Brilio.net - Dagangan laris merupakan kebahagiaan tersendiri bagi seorang pedagang. Apalagi ketika ada pembeli yang memborong dagangannya, si penjual akan merasa senang luar biasa.

Berbagi kebaikan kepada mereka yang membutuhkan bisa dalam bentuk apa saja. Salah satu hal yang sering terlihat adalah memborong dagangan pedagang keliling dan memberi uang lebih.

Para pedagang keliling ini biasanya akan senang saat dagangannya dibeli dengan harga lebih tinggi. Namun, reaksi seorang kakek penjual kerupuk ini berbeda.

Dilansir brilio.net dari akun TikTok @alejenes, Kamis (29/7), terlihat seorang pria menghampiri kakek pedagang kerupuk keliling. Ia kemudian bertanya berapa harga kerupuk itu.

ANDA MUNGKIN MENYUKAI INI

Kakek itu kemudian menjawab satu bungkusnya dibanderol dengan harga Rp 2.500. Begitu tahu harganya, pria tersebut lantas menawar kerupuk itu dengan harga yang lebih tinggi.

Kisah kakek penjual krupuk © TikTok/@alejenes

foto: TikTok/@alejenes

Si pria mengatakan ingin membeli kerupuk itu dengan harga Rp 10 ribu per bungkus. Tawaran itu ternyata langsung ditolak oleh si kakek. Pria yang diketahui tinggal di Lampung ini kemudian kembali menawar dengan harga Rp 20 ribu per bungkus dan tetap ditolak.

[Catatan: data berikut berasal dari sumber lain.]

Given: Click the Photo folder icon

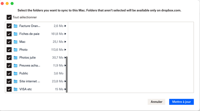Looking at the screenshot, I should [x=16, y=50].
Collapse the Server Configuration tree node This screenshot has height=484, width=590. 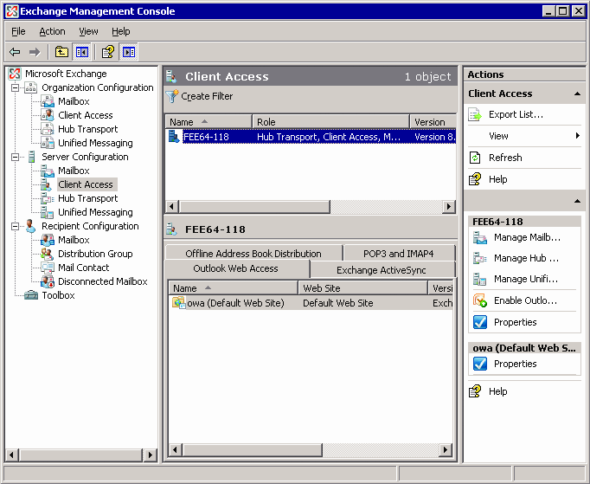pyautogui.click(x=15, y=157)
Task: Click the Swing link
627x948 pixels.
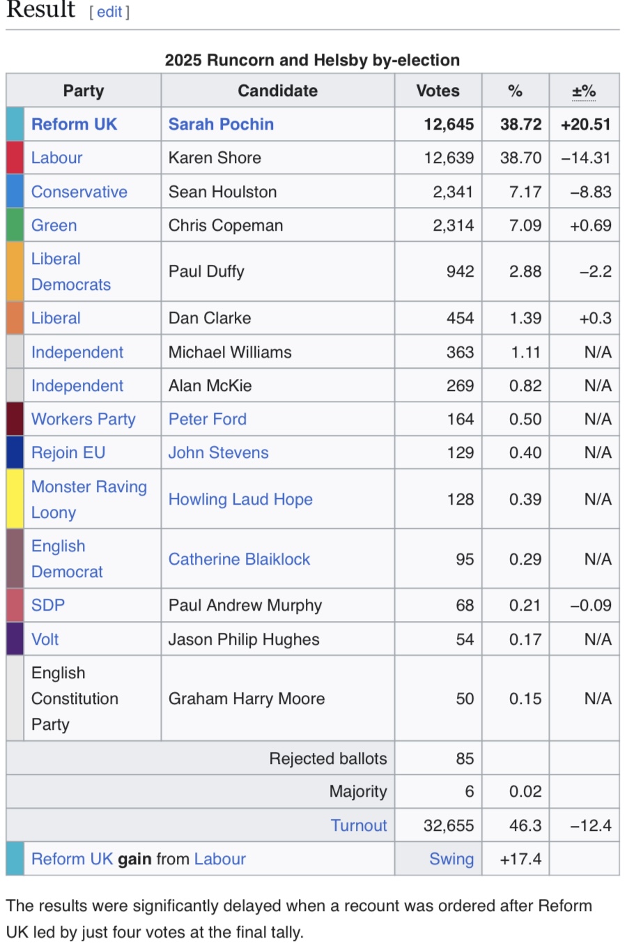Action: pyautogui.click(x=451, y=859)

Pria itu akhirnya mengatakan ingin membeli semua kerupuk tersebut. Kakek yang tubuhnya sudah bungkuk itu kemudian mengiyakan dan tersenyum lebar. Setelah dihitung, total harga semua kerupuk itu adalah Rp 175 ribu. Pria ini kemudian memberikan beberapa lembar uang seratus ribuan rupiah kepada kakek itu.

Kakek itu tersenyum dan mengucapkan berterima kasih berkali-kali. Pria ini juga tampak senang dan mendoakan agar kakek itu sehat selalu. Video ini pun menarik banyak perhatian warganet.

Kisah kakek penjual krupuk © TikTok/@alejenes

foto: TikTok/@alejenes

Beragam komentar positif memenuhi unggahan ini. Ada juga yang mengatakan pernah melihat kakek itu berjualan.

"Luar biasa. Kakek ini berjualan untuk bertahan hidup tanpa meminta belas kasihan orang lain," komentar seorang warganet.

"Gue sering ketemu ni kakek, biasanya dia solat di masjid al abror deket Chandra karang," timpal warganet lainnya.

Sampai berita ini ditulis, video tentang kakek penjual kerupuk itu sudah dilihat lebih dari 590 ribu kali dan disukai lebih dari 79 ribu kali.

Nasib para pedagang keliling di masa pandemi Covid-19 ini bisa dibilang tidak menentu. Dengan Pemberlakuan Pembatasan Kegiatan Masyarakat atau PPKM Darurat maupun Level 3 dan 4, ruang gerak pedagang keliling semakin terbatas.

Sejumlah pedagang keliling seperti penjual kerupuk, juga merasakan dampak dari kebijakan tersebut. Salah satu contohnya terlihat dalam unggahan akun TikTok @shooky181. Dalam unggahan itu, seorang wanita sedang curhat saat menemani pacarnya yang tunanetra berjualan kerupuk.

Pacar wanita ini berjualan kerupuk dengan berjalan kaki mencari pembeli. Setiap harinya, pria tersebut semangat berjualan tanpa mengeluh. Tapi, masa PPKM Darurat sangat memengaruhi penjualan kerupuk pria tersebut.

Saat itu, wanita ini menemani pacarnya menunggu pembeli di pinggir jalan di kawasan Bekasi, Jawa Barat. Keduanya duduk lesehan di trotoar untuk menunggu pembeli. Namun, tak ada satupun pembeli yang datang hingga pacarnya kelelahan dan tertidur. Mereka menunggu sampai tiga jam dan hasilnya nihil.

Mereka akhirnya memutuskan untuk pindah tempat tapi tetap saja sepi. Kerupuk yang dibawa masih banyak karena masih utuh. Wanita ini pun berharap semoga pandemi ini lekas berakhir dan mengingatkan untuk selalu menjaga kesehatan.